In virtue of what, though, do individuals in a group share responsibility for some action or omission of the group, or something that it has brought about or let happen? On some influential suggestions, one can share responsibility for a harm (a) in virtue of intentional or knowing participation in group activity that stands in some relevant causal relation to that harm even if one does not stand in that relation oneself (Kutz 2000; Miller 2006; Sadler 2006; Sverdlik 1987), (b) in virtue of participation in a culture or way of life giving rise to the harm (Kutz 2000; Silver 2002), or (c) in virtue of endorsing the sorts of actions or omission that directly explained the outcome (May 1992).
Suggestions like these seem to make sense of some central cases of collective responsibility, explaining how participation in or endorsement of the machinery of an unjust war might make one partly responsible for its resulting atrocities, even though one could have done nothing to prevent them. But as illustrated by Helplessness, it seems that a group of individuals can be to blame, together, without intentional or knowing participation in anything meaningfully called a group activity, and without the harm being the upshot of a culture or way of life. Moreover, since no action or omission by any one agent directly explained or caused the outcome, other agents cannot be responsible for that outcome in virtue of endorsing or engaging in actions or omissions of the type as that which explained it. It is clear, then, that even if these suggestions identify relations in virtue of which one might share blameworthiness, they fail to provide completely general accounts of collective responsibility (Bjornsson 2011).To capture the cases that are left unaccounted for, it is natural to generalize: perhaps one can share blameworthiness for something by being to blame for part of a cause of it, regardless of relations to other agents. In Helplessness, for example, it might seem that each adult is to blame for part of the fact that not enough able adults were willing to save all children and looking to see if the others were too. Similarly, each person voting for the corrupt leadership might be to blame for part of the voting result that brought them to power, and each of the divorced parents might be to blame for part of the lack of cooperativeness that caused the deterioration of their relationship (cf. Sartorio 2004).

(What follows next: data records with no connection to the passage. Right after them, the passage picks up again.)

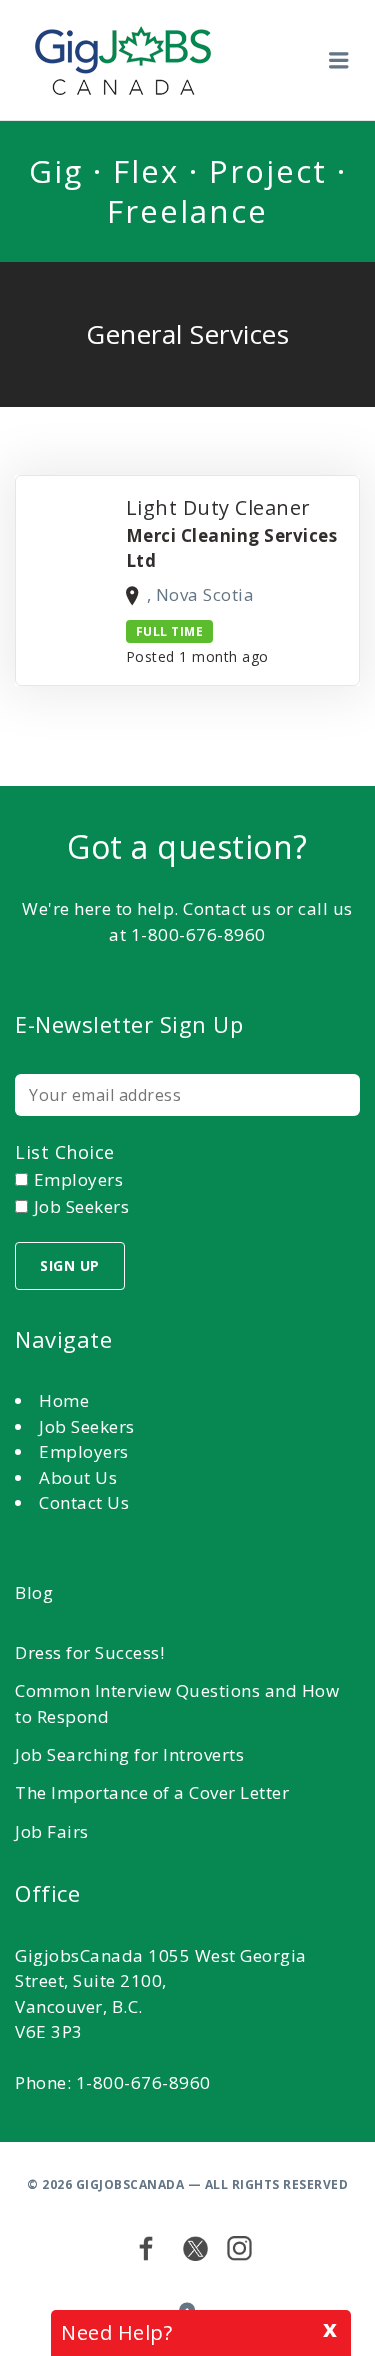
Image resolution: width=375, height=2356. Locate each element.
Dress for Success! (89, 1652)
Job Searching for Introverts (129, 1754)
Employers (84, 1451)
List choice (65, 1152)
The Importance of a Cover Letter (152, 1792)
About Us (78, 1477)
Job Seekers (87, 1426)
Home (64, 1400)
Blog (34, 1592)
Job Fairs (52, 1831)
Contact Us (84, 1502)
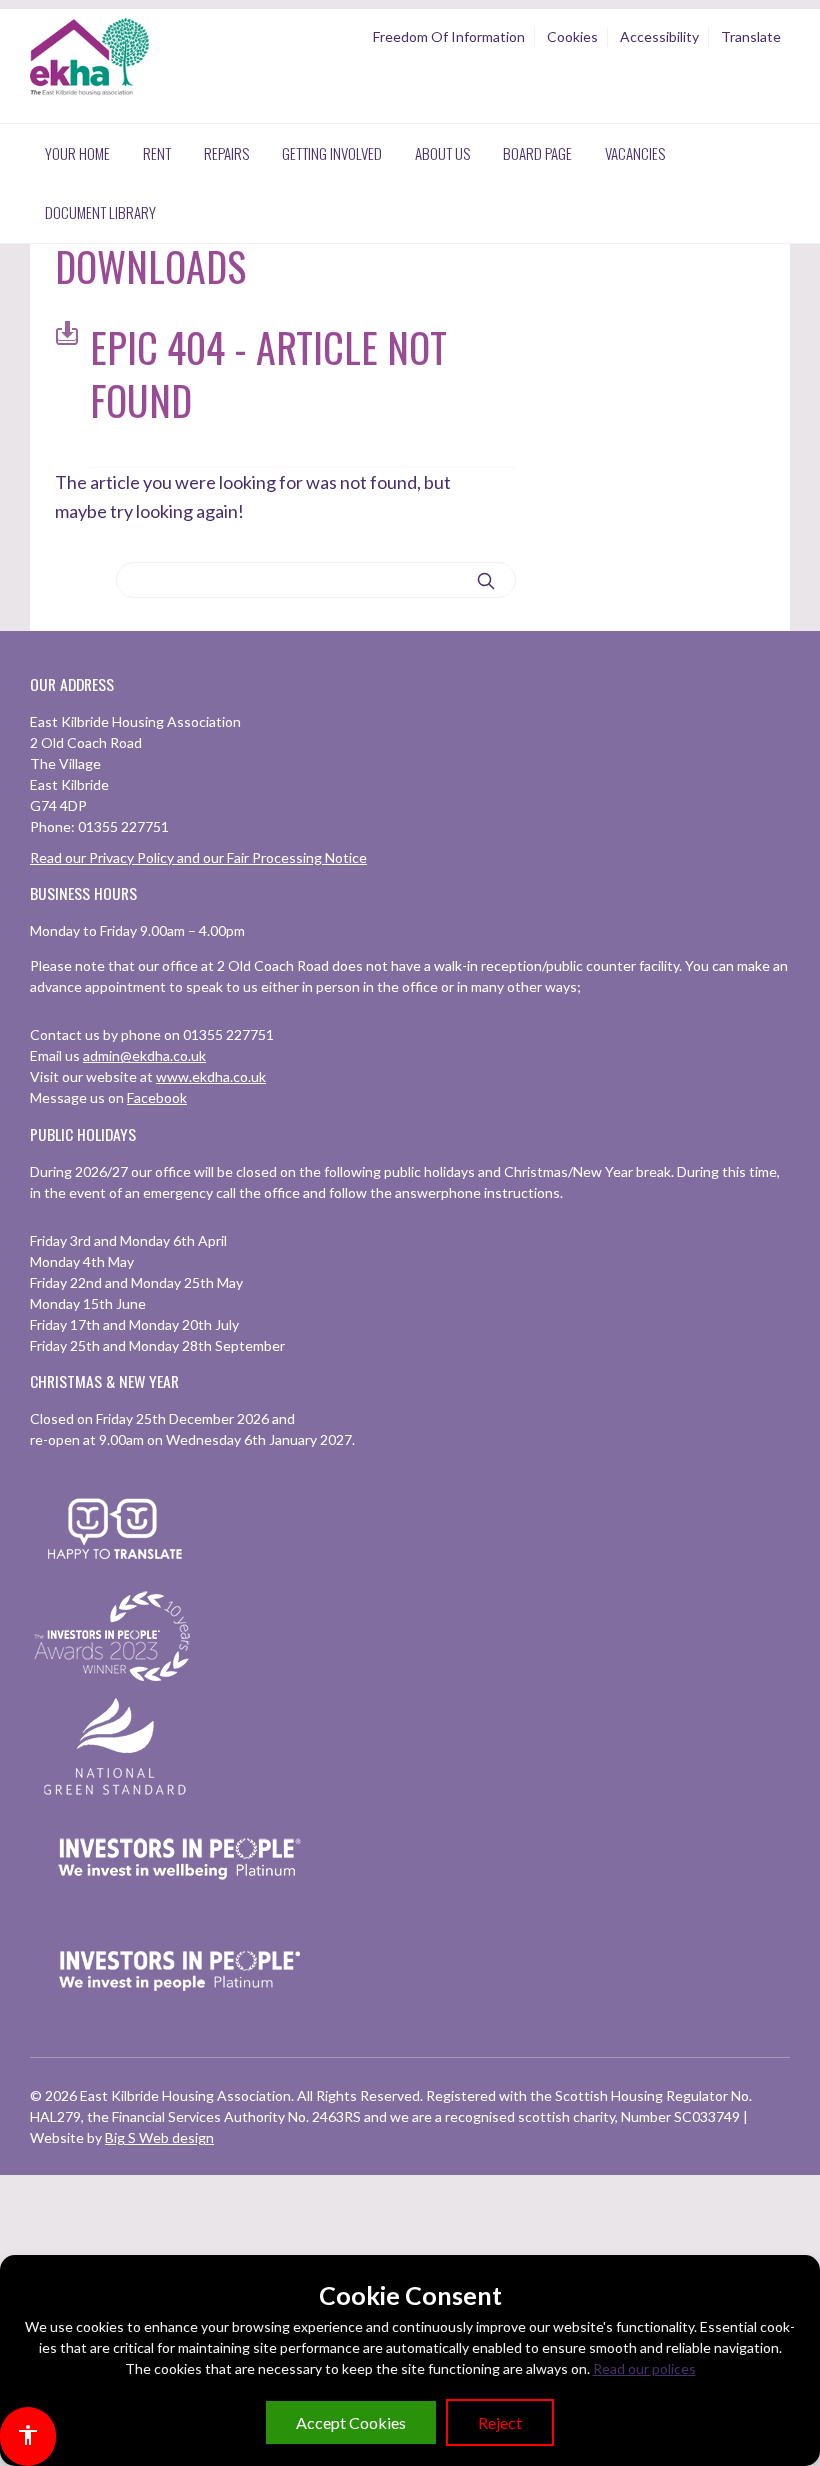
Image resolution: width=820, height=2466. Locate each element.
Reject (500, 2422)
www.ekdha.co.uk (211, 1076)
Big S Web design (159, 2137)
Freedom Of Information (449, 36)
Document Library (100, 212)
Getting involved (332, 153)
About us (442, 153)
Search (486, 581)
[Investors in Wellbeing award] (180, 1905)
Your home (77, 153)
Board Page (537, 153)
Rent (157, 153)
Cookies (572, 36)
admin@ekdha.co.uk (144, 1055)
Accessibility (659, 36)
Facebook (157, 1097)
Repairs (226, 153)
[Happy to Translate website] (115, 1571)
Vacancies (635, 153)
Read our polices (644, 2368)
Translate (751, 36)
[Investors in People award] (115, 1682)
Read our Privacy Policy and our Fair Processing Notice (198, 857)
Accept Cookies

But mere blameworthiness for part of a cause does not seem sufficient. Consider:
Partly Excused Helplessness: Like Helplessness, but only one of the adults is racist; the other two are unwilling to help because each thinks, based on very convincing but misleading evidence, that the boat is leaky and difficult to handle and that an attempt to rescue all would risk the life of their own child, who is among those farthest from the beach.
Here, like in Helplessness, the group fails to save all children because not enough adults are willing to attempt the rescue. Moreover, the racist seems as much to blame for her part in this fact as she was in Helplessness. However, we cannot here blame the trio for the failure to save all: two of them have perfectly good excuses for being unwilling to try. And although we can criticize the racist for not caring enough about some of the children and blame her for not trying to get the others to help, we cannot blame her for the failure to help save all, as she would have been unable to get the others to join. Judging from the contrast between this case and Helplessness, then, the way in which she is implicated in the outcome in Helplessness is Irreducibly collective, as part of a blameworthy group, not just as responsible for part of a cause of the failure to save all (Bjornsson 2011: 185-6).